If you want to add more data instead of relying on the initial data point, you actually can and this will improve the prediction accuracy. But keep in mind that this means you have to store more data. I recommend that for every 10 seconds, you store a new entry. Below, I will show how it is done.

local playerDataMatrix = {}
  
local recordedTimeArray = {}
  
local snapshotIndex = 1
  
local function snapshotData()
  
 playerDataMatrix[snapshotIndex] = {

    1,
    numberOfCurrencyAmount,
    numberOfItemsAmount,
    math.log(timePlayedInCurrentSession),
    math.log(timePlayedInAllSessions),
    healthAmount

  }
  
  recordedTimeArray[snapshotIndex] = os.time()
  
  snapshotIndex = snapshotIndex + 1

end

If you’re concerned about that the model may produce wrong result heavily upon first start up, then you can use a randomized dataset to heavily skew the prediction to the “0” probability value. Then use this randomized dataset to pretrain the model before doing any real-time training and prediction. Below, we will show you how it is done.

local numberOfData = 100

local randomPlayerDataMatrix = TensorL:createRandomUniformTensor({numberOfData, 6}, -100, 100) -- 100 random data with 6 features (including one "bias").

local labelDataMatrix = TensorL:createTensor({numberOfData, 1}, 0) -- Making sure that at all values, it predicts zero probability of leaving.

However, this require setting the model’s parameters to these settings temporarily so that it can be biased to “0” at start up as shown below.

LeavePredictionModel.maximumNumberOfIterations = 100

LeavePredictionModel.learningRate = 0.3

Upon Player Leave

By the time the player leaves, it is time for us to train the model.

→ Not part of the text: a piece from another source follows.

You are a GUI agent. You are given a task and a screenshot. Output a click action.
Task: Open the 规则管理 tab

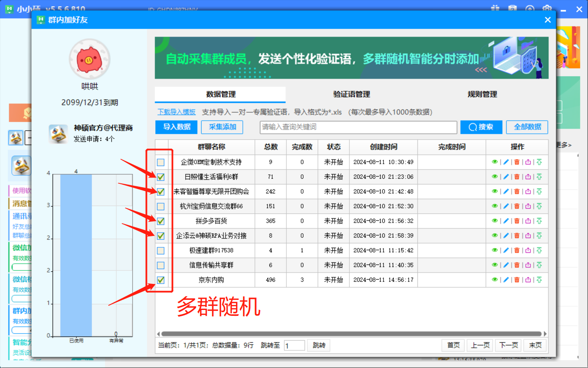coord(483,95)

But first, we need to calculate the difference.

local timeToLeave = os.time() - recordedTime

Currently, there are two ways to scale the probability.

1. Pure scaling

2. Sigmoid scaling

Method 1: Pure Scaling

local probabilityToLeave = 1 / timeToLeave

Method 2: Sigmoid Scaling

-- Large scaleFactor means slower growth. scaleFactor should be based on empirical average session length.

local probabilityToLeave = math.exp(-timeToLeave / scaleFactor)

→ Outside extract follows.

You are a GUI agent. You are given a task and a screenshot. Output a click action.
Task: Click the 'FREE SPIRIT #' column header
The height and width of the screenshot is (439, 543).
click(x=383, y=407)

Once you have chosen to scale your values, we must do this:

local wrappedProbabilityToLeave = {

    {probabilityToLeave}

} -- Need to wrap this as our models can only accept matrices.

local costArray = LeavePredictionModel:train(playerDataVector, wrappedProbabilityToLeave)

This should give you a model that predicts a rough estimate when they’ll leave.

Then, you must save the model parameters to Roblox’s DataStores for future use.

local ModelParameters = LeavePredictionModel:getModelParameters()

Model Parameters Loading

In here, we will use our model parameters so that it can be used to load out models. There are three cases in here:

1. The player is a first-time player.

2. The player is a returning player.

3. Every player uses the same global model.

Case 1: The Player Is A First-Time Player

Under this case, this is a new player that plays the game for the first time. In this case, we do not know how this player would act.

We have a multiple way to handle this issue:

• We create a “global” model that trains from every player, and then make a deep copy of the model parameters and load it into our models.

• We take from other players’ existing model parameters and load it into our models.

Case 2: The Player Is A Returning Player

Under this case, you can continue using the existing model parameters that was saved in Roblox’s Datastores.

LeavePredictionModel:setModelParameters(ModelParameters)

Case 3: Every Player Uses The Same Global Model

Under this case, the procedure is the same to case 2 except that you need to:

• Load model parameters upon server start.

• Perform auto-save with the optional ability of merging with saved model parameters from other servers.

Prediction Handling

In other to produce predictions from our model, we must perform this operation:

local currentPlayerDataVector = 1

local predictedLabelVector = LeavePredictionModel:predict(currentPlayerDataVector)

Once you receive the predicted label vector, you can grab the pure number output by doing this:

local timeToLeavePrediction = predictedLabelVector[1][1]

We can do this for every 10 seconds and use this to extend the players’ playtime by doing something like this:

if (probabilityToLeavePrediction >= 0.97) then  -- Can be changed instead of 0.97.

--- Do a logic here to extend the play time. For example, bonus currency multiplier duration or random event.

end

Conclusion

This tutorial showed you on how to create “probability to leave” prediction model that allows you to extend your players’ playtime. All you need is some data, some models and a bit of practice to get this right!

That’s all for today and see you later!